Rui Rio, esse, já não está de pé. Na noite em que derrotou Paulo Rangel, o líder social-democrata fez tocar o “I’m Still Standing”, de Elton John, transformado rapidamente em hino daquela noite e uma ode à resiliência de Rio. Mas, tal como em 2019, a resiliência interna do líder social-democrata não teve reflexo nas urnas. Pelo contrário: depois de ter passado parte da campanha a aconselhar a António Costa que tivesse “dignidade” na hora da derrota, que Rio dava como certa, acabou ele próprio derrotado sem apelo nem agravo.

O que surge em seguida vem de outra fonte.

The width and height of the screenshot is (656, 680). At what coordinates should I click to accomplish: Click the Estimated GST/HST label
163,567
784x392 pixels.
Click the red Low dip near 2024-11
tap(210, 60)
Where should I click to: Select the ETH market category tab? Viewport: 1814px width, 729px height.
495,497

Desta vez, não houve música na sede eleitoral do PSD. Só apupos aos jornalistas e o alemão de uma (quase não) resposta de Rui Rio à sua continuidade à frente do PSD. O líder social-democrata reconheceu a responsabilidade pessoal na hora da derrota, assumiu que não vê como pode ser “útil” à frente do PSD durante quatro anos de maioria socialista, mas nunca, apesar da insistência da comunicação social, esclareceu se vai ou não demitir-se e quando.

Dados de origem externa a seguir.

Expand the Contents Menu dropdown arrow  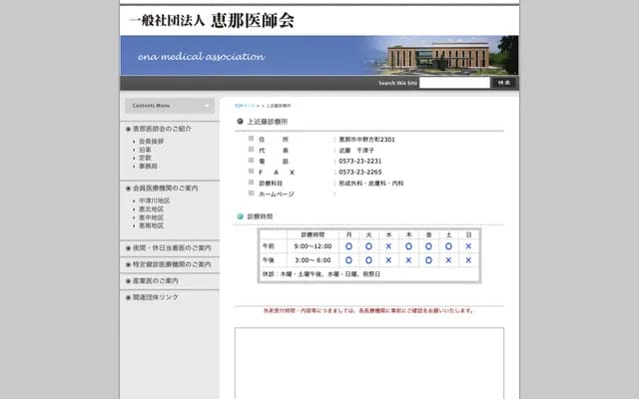[208, 106]
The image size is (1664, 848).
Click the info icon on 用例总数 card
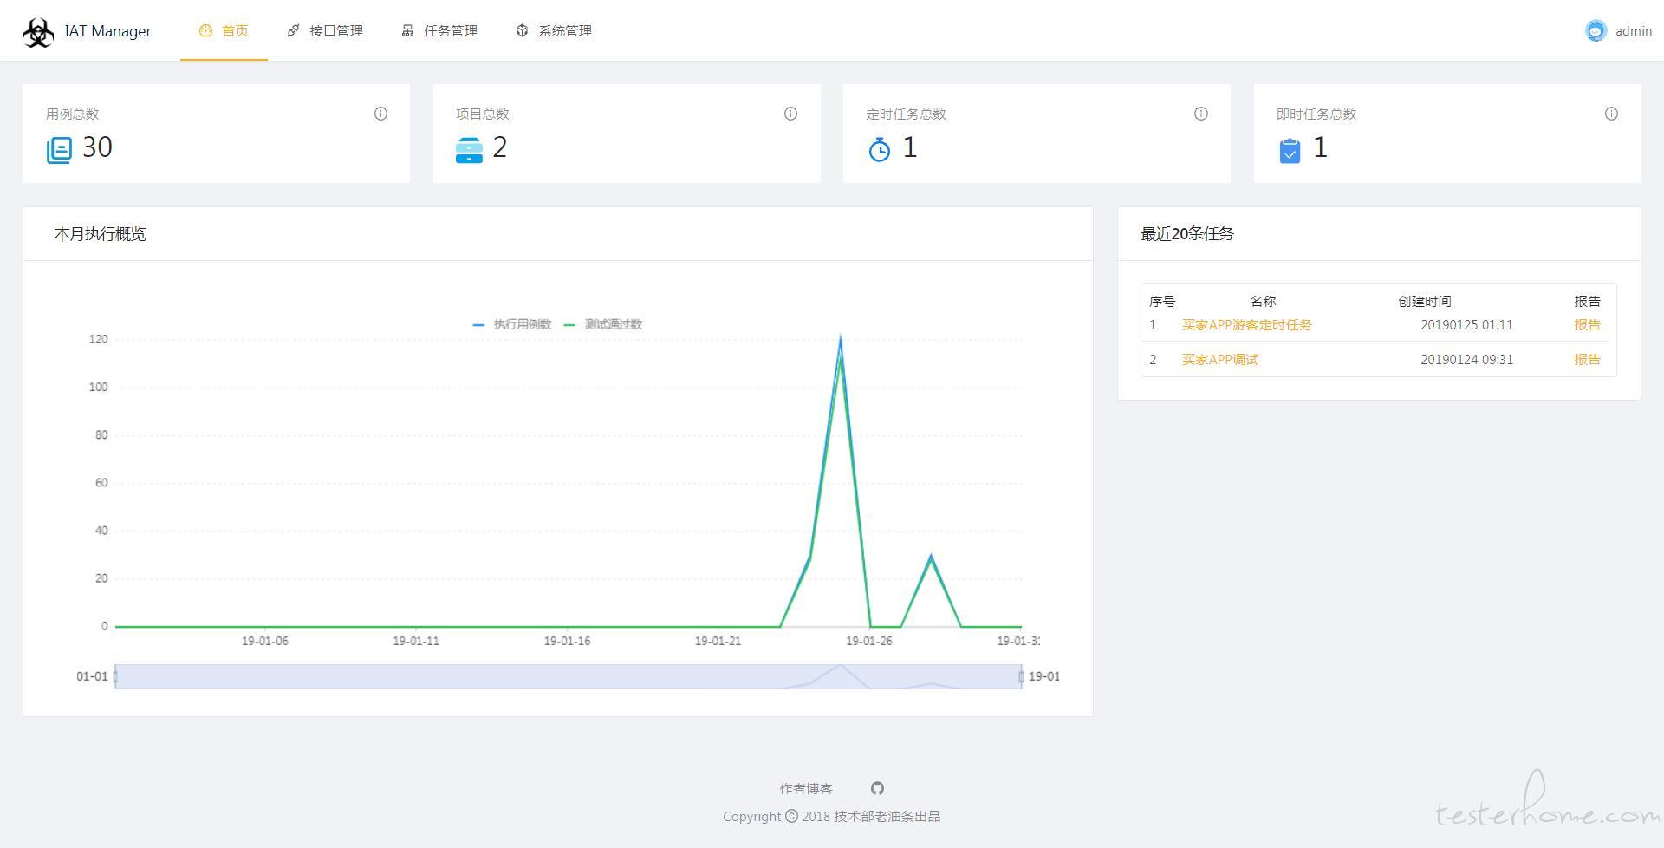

“Sou o primeiro a dizer que, estando numa perspectiva de serviço, que é sempre como estive, eu não consigo argumentar como é que posso ser útil ao partido. Só se alguém argumentar. Não consigo, neste momento, havendo quatro anos de maioria absoluta”, foi repetindo Rio. A porta de saída está aberta, mas o líder social-democrata preferiu não dar para já esse passo.

Rui Rio fez a campanha que quis, como quis e quando quis. Tal como recordava o Observador no último dia de campanha eleitoral, o social-democrata teve as condições que sempre desejou para enfrentar António Costa: a ‘geringonça’ desmontou-se, as autárquicas deram o pântano sonhado, a conjuntura externa penalizou o socialista, as sondagens moralizaram o partido e a oposição interna calou-se e apareceu em peso ao beija-mão. Desta vez, não havia desculpas.

E Rio perdeu. E perdeu quando achava mesmo que ia ganhar. A direção do PSD tinha sondagens internas que lhe davam a vitória contra António Costa e agarraram-se a isso durante grande parte da campanha. Quando as sondagens oficiais puseram pela primeira vez o PSD à frente do PS, Rui Rio, que sempre desprezou as mesmíssimas sondagens, começou a fazer campanha como vencedor antecipado.

Pior: perdeu depois de ter passado grande parte da corrida eleitoral sem forçar o discurso do voto útil à direita, só o recuperando na recta final da corrida eleitoral, viu Chega e Iniciativa Liberal furarem e de que maneira a bipolarização, algo que não aconteceu à esquerda – bem pelo contrário.

Antes, tinha dispensado o CDS, o que lhe teria permitido eleger mais deputados em alguns pontos do país, e recusou qualquer tentação de ser uma força agregadora da família não socialista. Na hora da derrota, acabou a queixar-se da dispersão de votos à direita e da capacidade de António Costa impor a ideia de voto útil à esquerda — estratégia que, por decisão própria, preferiu não seguir.

Quando se julgava à frente nas intenções de votos, foi dizendo repetidamente aos socialistas que perder não era “morrer” e que António Costa não devia entrar em desesperos, nem perder a elevação. Acabou ele a perder em toda a linha. Com a derrota deste domingo foi o rioísmo que morreu.